■ **DATASET EXTRACT**:
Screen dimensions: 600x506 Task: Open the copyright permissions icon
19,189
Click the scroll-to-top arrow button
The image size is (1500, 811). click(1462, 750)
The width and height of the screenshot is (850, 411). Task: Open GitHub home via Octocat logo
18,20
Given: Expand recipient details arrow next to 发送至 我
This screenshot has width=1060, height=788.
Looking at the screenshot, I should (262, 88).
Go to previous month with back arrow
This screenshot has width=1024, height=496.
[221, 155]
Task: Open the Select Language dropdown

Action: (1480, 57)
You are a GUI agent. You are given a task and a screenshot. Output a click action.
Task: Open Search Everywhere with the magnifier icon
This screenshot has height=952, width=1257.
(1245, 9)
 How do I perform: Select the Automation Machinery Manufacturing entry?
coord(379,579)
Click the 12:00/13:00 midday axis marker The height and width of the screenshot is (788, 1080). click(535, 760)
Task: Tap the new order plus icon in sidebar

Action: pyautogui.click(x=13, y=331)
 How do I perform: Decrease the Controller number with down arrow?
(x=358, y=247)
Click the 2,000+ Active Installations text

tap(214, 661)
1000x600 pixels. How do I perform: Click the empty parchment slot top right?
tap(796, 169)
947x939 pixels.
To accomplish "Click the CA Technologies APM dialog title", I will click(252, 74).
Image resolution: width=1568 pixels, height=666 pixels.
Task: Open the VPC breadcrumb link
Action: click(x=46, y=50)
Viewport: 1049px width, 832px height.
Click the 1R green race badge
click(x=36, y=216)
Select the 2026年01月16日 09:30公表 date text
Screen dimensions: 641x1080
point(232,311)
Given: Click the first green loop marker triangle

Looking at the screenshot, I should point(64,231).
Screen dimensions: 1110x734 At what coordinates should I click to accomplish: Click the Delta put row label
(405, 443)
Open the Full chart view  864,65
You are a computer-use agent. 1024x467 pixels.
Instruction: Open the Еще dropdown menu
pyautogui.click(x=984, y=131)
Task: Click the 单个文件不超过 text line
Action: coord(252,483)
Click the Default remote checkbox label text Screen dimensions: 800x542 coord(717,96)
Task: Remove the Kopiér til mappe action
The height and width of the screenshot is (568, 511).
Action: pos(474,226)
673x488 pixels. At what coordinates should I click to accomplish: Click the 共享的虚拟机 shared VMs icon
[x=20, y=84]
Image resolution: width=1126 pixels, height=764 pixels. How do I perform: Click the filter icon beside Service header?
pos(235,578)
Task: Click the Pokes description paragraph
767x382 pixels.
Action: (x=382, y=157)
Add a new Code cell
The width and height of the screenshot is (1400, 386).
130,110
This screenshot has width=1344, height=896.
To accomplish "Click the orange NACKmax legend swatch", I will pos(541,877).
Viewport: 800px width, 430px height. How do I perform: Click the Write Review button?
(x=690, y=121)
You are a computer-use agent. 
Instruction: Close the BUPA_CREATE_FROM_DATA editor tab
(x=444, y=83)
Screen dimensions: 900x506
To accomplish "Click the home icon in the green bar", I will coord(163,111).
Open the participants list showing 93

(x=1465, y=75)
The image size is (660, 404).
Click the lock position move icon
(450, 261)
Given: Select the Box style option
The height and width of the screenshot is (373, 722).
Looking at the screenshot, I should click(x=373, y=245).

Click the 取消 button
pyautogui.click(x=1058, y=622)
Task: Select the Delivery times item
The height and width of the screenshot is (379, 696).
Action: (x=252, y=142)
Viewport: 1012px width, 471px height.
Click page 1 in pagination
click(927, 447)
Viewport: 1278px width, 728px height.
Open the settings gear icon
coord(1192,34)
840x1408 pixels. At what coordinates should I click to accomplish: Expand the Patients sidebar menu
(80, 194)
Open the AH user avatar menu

■ **TRY IT**: Word for word, restate the lines of the listing above starting at the line with "Click the scroll-to-top arrow button" and ending at the line with "947x939 pixels.", and nothing outside them.

■ **EXERCISE ANSWER**:
Click the scroll-to-top arrow button
The image size is (1500, 811). click(1462, 750)
The width and height of the screenshot is (850, 411). Task: Open GitHub home via Octocat logo
18,20
Given: Expand recipient details arrow next to 发送至 我
This screenshot has width=1060, height=788.
Looking at the screenshot, I should (262, 88).
Go to previous month with back arrow
This screenshot has width=1024, height=496.
[221, 155]
Task: Open the Select Language dropdown

Action: (1480, 57)
You are a GUI agent. You are given a task and a screenshot. Output a click action.
Task: Open Search Everywhere with the magnifier icon
This screenshot has height=952, width=1257.
(1245, 9)
 How do I perform: Select the Automation Machinery Manufacturing entry?
coord(379,579)
Click the 12:00/13:00 midday axis marker The height and width of the screenshot is (788, 1080). click(535, 760)
Task: Tap the new order plus icon in sidebar

Action: pyautogui.click(x=13, y=331)
 How do I perform: Decrease the Controller number with down arrow?
(x=358, y=247)
Click the 2,000+ Active Installations text

tap(214, 661)
1000x600 pixels. How do I perform: Click the empty parchment slot top right?
tap(796, 169)
947x939 pixels.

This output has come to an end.